Stored items:
+++

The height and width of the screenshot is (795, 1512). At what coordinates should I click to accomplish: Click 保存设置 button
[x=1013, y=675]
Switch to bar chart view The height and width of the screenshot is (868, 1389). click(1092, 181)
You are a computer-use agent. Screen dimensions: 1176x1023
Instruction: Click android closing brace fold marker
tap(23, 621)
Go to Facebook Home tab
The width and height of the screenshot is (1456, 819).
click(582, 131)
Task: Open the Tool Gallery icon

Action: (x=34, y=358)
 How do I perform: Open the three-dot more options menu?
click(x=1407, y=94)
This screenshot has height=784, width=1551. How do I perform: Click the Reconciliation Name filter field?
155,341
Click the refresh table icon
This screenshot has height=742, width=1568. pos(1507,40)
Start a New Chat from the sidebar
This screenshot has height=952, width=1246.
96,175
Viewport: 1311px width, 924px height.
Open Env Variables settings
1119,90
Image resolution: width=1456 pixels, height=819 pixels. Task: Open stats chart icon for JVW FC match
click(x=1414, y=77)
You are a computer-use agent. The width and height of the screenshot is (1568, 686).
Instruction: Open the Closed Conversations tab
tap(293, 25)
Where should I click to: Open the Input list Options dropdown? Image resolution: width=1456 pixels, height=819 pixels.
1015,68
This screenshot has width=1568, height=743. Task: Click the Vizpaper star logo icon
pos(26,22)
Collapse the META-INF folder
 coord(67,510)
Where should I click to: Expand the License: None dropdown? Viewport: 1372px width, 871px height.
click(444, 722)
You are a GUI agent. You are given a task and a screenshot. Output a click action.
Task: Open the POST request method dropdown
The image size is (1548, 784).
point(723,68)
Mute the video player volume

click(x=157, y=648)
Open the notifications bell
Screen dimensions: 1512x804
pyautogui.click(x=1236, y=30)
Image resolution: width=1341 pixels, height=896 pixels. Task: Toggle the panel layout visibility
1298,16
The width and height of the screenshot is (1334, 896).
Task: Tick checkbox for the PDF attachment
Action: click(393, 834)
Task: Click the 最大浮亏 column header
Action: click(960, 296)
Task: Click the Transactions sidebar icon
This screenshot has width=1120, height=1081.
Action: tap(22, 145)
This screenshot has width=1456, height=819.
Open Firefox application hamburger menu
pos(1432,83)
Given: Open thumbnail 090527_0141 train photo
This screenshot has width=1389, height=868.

+++

# [WHAT THE EXERCISE ASKS]
Lines from the one containing "JVW FC match" through the last line of the data above are the only output wanted; restate them exactly.

# [RESPONSE BELOW]
Image resolution: width=1456 pixels, height=819 pixels. Task: Open stats chart icon for JVW FC match
click(x=1414, y=77)
You are a computer-use agent. The width and height of the screenshot is (1568, 686).
Instruction: Open the Closed Conversations tab
tap(293, 25)
Where should I click to: Open the Input list Options dropdown? Image resolution: width=1456 pixels, height=819 pixels.
1015,68
This screenshot has width=1568, height=743. Task: Click the Vizpaper star logo icon
pos(26,22)
Collapse the META-INF folder
 coord(67,510)
Where should I click to: Expand the License: None dropdown? Viewport: 1372px width, 871px height.
click(444, 722)
You are a GUI agent. You are given a task and a screenshot. Output a click action.
Task: Open the POST request method dropdown
The image size is (1548, 784).
point(723,68)
Mute the video player volume

click(x=157, y=648)
Open the notifications bell
Screen dimensions: 1512x804
pyautogui.click(x=1236, y=30)
Image resolution: width=1341 pixels, height=896 pixels. Task: Toggle the panel layout visibility
1298,16
The width and height of the screenshot is (1334, 896).
Task: Tick checkbox for the PDF attachment
Action: click(393, 834)
Task: Click the 最大浮亏 column header
Action: click(960, 296)
Task: Click the Transactions sidebar icon
This screenshot has width=1120, height=1081.
Action: tap(22, 145)
This screenshot has width=1456, height=819.
Open Firefox application hamburger menu
pos(1432,83)
Given: Open thumbnail 090527_0141 train photo
This screenshot has width=1389, height=868.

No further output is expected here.